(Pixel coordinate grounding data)
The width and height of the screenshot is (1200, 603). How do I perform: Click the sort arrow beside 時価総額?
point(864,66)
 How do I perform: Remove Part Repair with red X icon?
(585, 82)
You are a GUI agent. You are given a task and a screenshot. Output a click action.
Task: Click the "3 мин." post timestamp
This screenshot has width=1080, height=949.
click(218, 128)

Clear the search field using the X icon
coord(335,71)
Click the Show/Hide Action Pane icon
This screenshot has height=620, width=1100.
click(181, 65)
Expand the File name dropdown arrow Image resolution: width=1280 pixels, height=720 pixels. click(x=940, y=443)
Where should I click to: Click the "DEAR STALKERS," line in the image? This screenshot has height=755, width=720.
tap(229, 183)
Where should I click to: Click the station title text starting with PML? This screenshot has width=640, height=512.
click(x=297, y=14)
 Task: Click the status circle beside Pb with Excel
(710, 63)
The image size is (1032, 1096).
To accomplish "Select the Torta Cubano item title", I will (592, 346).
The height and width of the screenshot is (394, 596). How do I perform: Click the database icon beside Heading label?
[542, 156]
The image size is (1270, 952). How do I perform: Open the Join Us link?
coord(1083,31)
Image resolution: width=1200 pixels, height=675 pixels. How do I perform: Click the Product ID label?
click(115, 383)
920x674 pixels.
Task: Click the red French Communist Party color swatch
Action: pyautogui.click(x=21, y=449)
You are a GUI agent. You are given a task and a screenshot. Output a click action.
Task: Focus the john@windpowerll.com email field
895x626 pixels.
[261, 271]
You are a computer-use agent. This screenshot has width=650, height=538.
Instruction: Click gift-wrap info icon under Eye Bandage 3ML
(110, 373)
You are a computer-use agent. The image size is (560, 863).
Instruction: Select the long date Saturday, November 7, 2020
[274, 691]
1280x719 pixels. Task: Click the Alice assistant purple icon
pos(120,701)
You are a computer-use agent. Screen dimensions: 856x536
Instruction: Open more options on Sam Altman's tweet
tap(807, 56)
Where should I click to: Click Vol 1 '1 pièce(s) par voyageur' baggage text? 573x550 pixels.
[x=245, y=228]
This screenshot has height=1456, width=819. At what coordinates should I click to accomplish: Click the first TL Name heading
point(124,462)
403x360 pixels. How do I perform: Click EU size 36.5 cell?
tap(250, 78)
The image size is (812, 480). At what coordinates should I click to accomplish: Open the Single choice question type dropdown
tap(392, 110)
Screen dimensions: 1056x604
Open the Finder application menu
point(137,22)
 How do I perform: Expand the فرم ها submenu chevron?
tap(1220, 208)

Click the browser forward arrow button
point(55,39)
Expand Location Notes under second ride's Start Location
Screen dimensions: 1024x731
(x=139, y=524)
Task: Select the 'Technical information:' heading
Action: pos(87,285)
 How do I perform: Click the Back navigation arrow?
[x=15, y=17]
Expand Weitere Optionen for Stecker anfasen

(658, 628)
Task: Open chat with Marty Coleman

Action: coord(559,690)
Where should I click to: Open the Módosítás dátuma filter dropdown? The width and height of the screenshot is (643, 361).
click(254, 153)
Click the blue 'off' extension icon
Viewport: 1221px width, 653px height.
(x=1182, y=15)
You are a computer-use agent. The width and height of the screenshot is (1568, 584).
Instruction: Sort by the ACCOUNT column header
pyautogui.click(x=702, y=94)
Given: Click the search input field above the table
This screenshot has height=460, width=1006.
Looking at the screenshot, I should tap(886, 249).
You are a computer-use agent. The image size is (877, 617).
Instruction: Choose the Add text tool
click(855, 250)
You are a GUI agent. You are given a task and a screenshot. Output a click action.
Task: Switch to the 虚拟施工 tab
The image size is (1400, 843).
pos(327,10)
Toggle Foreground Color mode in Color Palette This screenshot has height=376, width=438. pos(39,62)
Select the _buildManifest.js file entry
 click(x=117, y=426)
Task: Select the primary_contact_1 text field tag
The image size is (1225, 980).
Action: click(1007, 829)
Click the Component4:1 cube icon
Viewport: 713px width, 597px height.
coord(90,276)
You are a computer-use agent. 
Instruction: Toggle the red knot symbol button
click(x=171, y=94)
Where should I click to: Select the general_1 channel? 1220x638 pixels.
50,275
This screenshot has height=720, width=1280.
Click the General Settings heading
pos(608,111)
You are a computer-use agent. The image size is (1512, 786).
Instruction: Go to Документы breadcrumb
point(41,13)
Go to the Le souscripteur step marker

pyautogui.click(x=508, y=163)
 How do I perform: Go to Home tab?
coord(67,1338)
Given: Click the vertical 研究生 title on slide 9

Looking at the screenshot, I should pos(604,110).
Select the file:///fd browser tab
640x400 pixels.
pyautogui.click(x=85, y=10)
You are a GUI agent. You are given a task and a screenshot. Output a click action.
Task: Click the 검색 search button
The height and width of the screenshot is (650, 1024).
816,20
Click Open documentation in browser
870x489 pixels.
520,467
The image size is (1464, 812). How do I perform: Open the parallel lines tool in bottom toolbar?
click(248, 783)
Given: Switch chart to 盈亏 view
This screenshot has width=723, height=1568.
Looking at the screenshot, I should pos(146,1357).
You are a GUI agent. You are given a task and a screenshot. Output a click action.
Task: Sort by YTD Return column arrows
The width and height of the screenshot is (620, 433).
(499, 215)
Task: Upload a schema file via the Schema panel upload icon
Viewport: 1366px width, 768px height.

== TASK OBJECTIVE ==
Restate exactly the records above from their first line through the line that holds "The image size is (1032, 1096).", please, including both and leaving out all others.

== ANSWER ==
The width and height of the screenshot is (1200, 603). How do I perform: Click the sort arrow beside 時価総額?
point(864,66)
 How do I perform: Remove Part Repair with red X icon?
(585, 82)
You are a GUI agent. You are given a task and a screenshot. Output a click action.
Task: Click the "3 мин." post timestamp
This screenshot has width=1080, height=949.
click(218, 128)

Clear the search field using the X icon
coord(335,71)
Click the Show/Hide Action Pane icon
This screenshot has height=620, width=1100.
click(181, 65)
Expand the File name dropdown arrow Image resolution: width=1280 pixels, height=720 pixels. click(x=940, y=443)
Where should I click to: Click the "DEAR STALKERS," line in the image? This screenshot has height=755, width=720.
tap(229, 183)
Where should I click to: Click the station title text starting with PML? This screenshot has width=640, height=512.
click(x=297, y=14)
 Task: Click the status circle beside Pb with Excel
(710, 63)
The image size is (1032, 1096).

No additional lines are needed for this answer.